The Canadian police -national, provincial, and municipal - despite all their numbers and funding and authority, cannot protect you or me from the risk of murder or assault. Murders and assaults happen everyday in Canada. To someone. Maybe next time it'll be you. Why do we demand a higher security, a more extreme and frightened response, to the risk of a terrorist assaulting you than a mugger, street gang, drug addict or friend of the family assaulting you? Is it that gang murders generally happen in gang neighbourhoods and terrorist seldom target poorer areas? Is it that terrorists are somehow in league with foreigners? The guns are out there, circulating around the world, and we all have causes we are willing to kill for. It's a globalized world. We can no longer fight our wars exclusively in other people's countries. The shock of the Paris attacks is that it is not a story of the French invading and colonizing and bombing people in Africa - that would be normal and just one if those things countries do - the terror part is that the killing happened in Paris: we are not even safe in our own cities! Welcome to the world.
You are not safe in your city from dying early because of air pollution, being hit by a bus, being shot for your purse, being raped, being beaten up for money, being murdered by your spouse, or the many other much more likely things to happen to you. You don't walk in bad neighbourhoods at night unless you have to (and many people have to). You don't leave your drink unattended at a bar (but you still go out with friends). You look both ways before crossing the road (but people still get hit).

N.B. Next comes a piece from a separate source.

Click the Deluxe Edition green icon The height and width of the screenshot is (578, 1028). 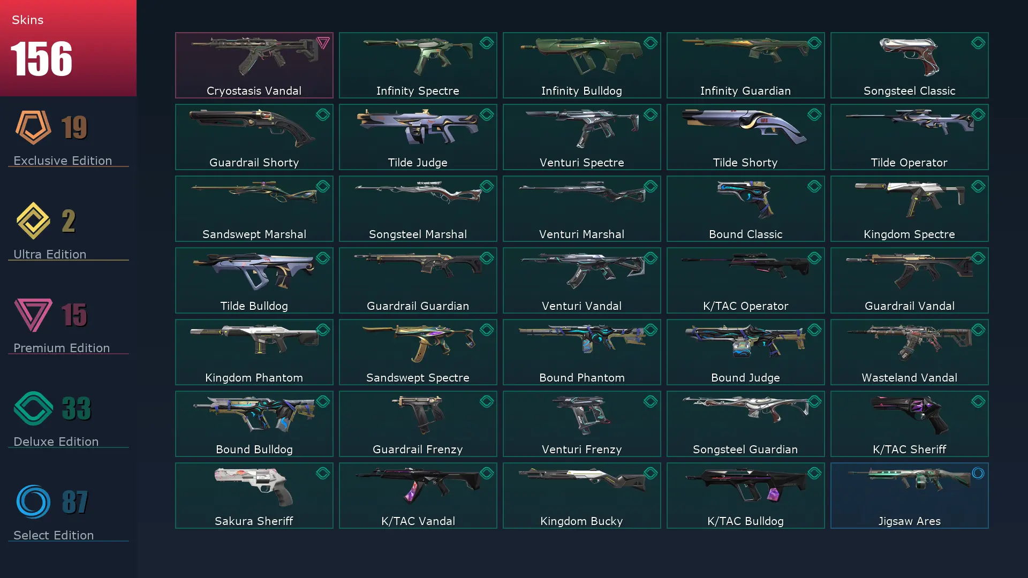pyautogui.click(x=33, y=408)
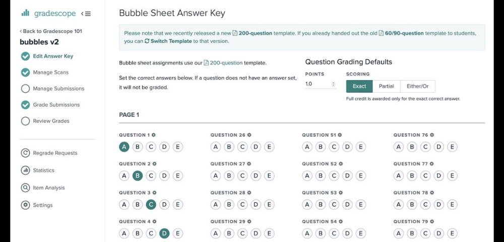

When it comes to death by terrorist, it's different. They are a group, a mass, a people, a country, a type, religious or ethnic. They must be destroyed, all of them...because terrorism is not just a threat to you or me individually, terrorism is an affront to our power as a nation. To our rightness and justness. You being killed in a drive-by sucks for you but says nothing about us as a people. Terrorism provokes our sense of outrage because it strikes at our sense of self, as a nation. How dare someone hate us? How dare they act on that hate? How dare they think that they can just kill our citizens the way our citizens kill others of our citizens? What kind of evil people would see us as the enemy? Don't they know who we are? We're on the side of the angels. God loves us especially. We never did anyone any harm. We're the good guys. Terrorists commit the sin of hating who they are supposed to love, whereas we only hate the people we are supposed to hate.
We have good reasons for our violence (see the bombing of Libyan cities to protect civilians...and where do most civilians live? In cities). Terrorists are evil because they kill for the wrong reasons. Who really cares if there are American bases on Muslim holy ground? That's a stupid reason to kill. Regime change in a foreign country - now that's a proper reason to kill. Why doesn't everyone see that? Why do other groups insist on killing for what they think is important? Ultimately, what the world needs is to be more like us, for our priorities to be everyone's priorities, all territory to be our territory, for everyone to value only what we value. Why can't the terrorists see that?